|Publisher||Society of Petroleum Engineers||Language||English|
|Content Type||Conference Paper|
|Title||Nanoparticle-Stabilized Supercritical CO2 Foams for Potential Mobility Control Applications|
David Espinosa, SPE, Federico Caldelas, SPE, Keith Johnston, SPE, Steven L. Bryant, SPE, and Chun Huh, SPE, The University of Texas at Austin
SPE Improved Oil Recovery Symposium, 24-28 April 2010, Tulsa, Oklahoma, USA
2010. Society of Petroleum Engineers
|6.4.2 Gas-Injection Methods
6.3.3 Conformance Improvement
6.4.7 Miscible Methods
6.3.1 Flow in Porous Media
Surfactant-stabilized CO2 foams have been used for mobility control for CO2 flooding; however, stabilization of foams with nanoparticles has some important advantages for EOR applications. Bringing the nanoparticles to the bubble interface requires a large adsorption energy, making the resulting foam very stable. Nanoparticles being solid, the nanoparticle-stabilized foams have potential to withstand the high-temperature reservoir conditions for extended periods. With their very small size, nanoparticles (and foam bubbles stabilized by them) can be transported without straining in pore throats in the reservoir rock.

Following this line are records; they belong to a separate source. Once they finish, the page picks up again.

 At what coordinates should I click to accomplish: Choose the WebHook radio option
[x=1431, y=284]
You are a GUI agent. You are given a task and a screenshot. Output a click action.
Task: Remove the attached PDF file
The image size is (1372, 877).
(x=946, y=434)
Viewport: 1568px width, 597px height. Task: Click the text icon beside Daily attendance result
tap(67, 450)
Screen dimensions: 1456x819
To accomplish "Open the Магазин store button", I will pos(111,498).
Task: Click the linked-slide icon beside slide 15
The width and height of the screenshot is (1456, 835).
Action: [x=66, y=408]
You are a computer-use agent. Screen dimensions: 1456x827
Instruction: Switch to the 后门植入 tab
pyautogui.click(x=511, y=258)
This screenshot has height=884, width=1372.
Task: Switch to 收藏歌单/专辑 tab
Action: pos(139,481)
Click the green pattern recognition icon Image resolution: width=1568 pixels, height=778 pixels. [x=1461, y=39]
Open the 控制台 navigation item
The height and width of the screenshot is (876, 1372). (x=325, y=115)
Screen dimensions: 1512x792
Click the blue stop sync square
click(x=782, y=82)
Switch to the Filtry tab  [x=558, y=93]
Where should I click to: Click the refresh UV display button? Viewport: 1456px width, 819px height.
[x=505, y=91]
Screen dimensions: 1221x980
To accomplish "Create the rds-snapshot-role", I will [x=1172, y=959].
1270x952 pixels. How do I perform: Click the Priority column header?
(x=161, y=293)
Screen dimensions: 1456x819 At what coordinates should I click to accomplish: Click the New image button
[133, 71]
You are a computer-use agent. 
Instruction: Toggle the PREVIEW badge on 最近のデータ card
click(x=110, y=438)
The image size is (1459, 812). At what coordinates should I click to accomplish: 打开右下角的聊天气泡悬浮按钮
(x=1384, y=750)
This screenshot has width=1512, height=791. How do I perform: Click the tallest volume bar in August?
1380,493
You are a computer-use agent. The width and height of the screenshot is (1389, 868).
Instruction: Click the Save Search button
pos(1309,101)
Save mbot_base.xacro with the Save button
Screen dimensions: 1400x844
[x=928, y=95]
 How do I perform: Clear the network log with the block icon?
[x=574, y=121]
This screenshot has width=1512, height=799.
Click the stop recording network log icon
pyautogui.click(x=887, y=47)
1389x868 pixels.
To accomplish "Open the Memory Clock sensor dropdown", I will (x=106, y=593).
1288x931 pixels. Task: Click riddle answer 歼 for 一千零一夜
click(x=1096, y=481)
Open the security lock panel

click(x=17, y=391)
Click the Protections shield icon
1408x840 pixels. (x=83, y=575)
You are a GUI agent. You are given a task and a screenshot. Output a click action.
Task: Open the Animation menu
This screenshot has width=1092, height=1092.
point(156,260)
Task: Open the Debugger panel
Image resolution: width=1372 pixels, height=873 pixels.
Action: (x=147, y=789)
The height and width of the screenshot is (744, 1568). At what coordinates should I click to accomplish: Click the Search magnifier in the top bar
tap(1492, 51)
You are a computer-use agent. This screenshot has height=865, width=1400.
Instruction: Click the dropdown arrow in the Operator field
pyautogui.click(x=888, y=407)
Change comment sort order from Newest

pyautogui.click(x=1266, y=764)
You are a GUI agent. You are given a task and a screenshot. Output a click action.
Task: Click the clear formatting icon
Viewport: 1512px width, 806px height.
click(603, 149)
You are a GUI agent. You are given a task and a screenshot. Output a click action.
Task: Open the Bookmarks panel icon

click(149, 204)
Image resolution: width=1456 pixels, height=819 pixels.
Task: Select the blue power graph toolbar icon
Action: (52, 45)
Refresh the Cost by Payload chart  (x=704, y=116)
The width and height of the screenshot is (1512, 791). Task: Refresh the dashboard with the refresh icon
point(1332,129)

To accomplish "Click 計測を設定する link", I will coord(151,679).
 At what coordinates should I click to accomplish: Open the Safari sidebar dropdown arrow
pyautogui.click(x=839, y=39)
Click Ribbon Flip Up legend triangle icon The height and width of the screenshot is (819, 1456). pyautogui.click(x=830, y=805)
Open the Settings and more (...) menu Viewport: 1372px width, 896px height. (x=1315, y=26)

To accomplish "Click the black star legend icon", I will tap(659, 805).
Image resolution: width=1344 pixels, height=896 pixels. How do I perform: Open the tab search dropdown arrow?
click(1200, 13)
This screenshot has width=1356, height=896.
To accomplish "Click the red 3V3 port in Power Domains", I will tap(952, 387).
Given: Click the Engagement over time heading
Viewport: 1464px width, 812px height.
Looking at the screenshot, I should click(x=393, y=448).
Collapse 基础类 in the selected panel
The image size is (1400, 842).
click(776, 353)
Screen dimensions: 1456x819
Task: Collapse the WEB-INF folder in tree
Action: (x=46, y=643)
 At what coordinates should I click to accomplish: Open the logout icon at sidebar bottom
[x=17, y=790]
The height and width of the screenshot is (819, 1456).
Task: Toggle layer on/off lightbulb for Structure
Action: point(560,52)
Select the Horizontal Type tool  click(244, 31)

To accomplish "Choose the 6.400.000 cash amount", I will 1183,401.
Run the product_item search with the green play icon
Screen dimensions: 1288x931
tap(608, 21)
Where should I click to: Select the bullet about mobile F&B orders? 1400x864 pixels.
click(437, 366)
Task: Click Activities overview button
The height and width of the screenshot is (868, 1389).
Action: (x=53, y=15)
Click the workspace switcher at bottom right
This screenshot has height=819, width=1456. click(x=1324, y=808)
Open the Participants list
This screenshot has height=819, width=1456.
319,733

Very stable supercritical CO2-in-water foams were generated with 5-nm silica nanoparticles whose surface was treated with short-chain polyethylene-glycol. The foams were generated by co-injecting CO2 and an aqueous dispersion of the nanoparticles through a glass-beads pack, at mixture flow rates that correspond to shear rates of ~1300 s−1. The domain of foam stability and the normalized mixture viscosity have been measured for a range of values of nanoparticle concentration, water salinity, ratio of CO2/water flow rates, the overall flow rate and temperature. With deionized water, stable foams formed at nanoparticle concentrations as low as 0.05 wt%. Larger particle concentrations were required to maintain foam stability at larger salinities, e.g., 0.5 wt% particle concentration for 4% NaCl brine. Foam stability was independent of CO2/water volume ratio for ratios between two and eleven, but the normalized mixture viscosity increased with the increase in ratio. When foam was generated, it had two to eighteen times more resistance to flow than the same fluids without nanoparticles. Foams were generated at temperatures up to 95 °C. Foam generation by co-injection of the fluids appears to require a threshold shear rate.
Despite its wide use for enhanced oil recovery wherever CO2 is available at low cost, the critical weakness for CO2 flooding is the poor volumetric sweep efficiency. This is due to the preferential channeling of CO2 through high-permeability layers because of its very low viscosity, and to its gravity segregation because of its low density. Extensive research has been carried out on the use of surfactant-stabilized CO2 foams to remedy the above problems by lowering the CO2 mobility (e.g., Kim et al., 2005). Successful field tests on the foam application have also been reported (see for review, Rossen, 1996). Surfactant-stabilized CO2 foams, however, have some weaknesses. Because foam is by nature ultimately unstable, its long-term stability during field application is difficult to maintain. This is especially true when the foam contacts the resident oil (Hanssen and Dalland, 2000). Under high-temperature reservoir conditions, surfactants generally tend to degrade before they fulfill their long-term duty, even though some high-cost, specialty surfactants are available.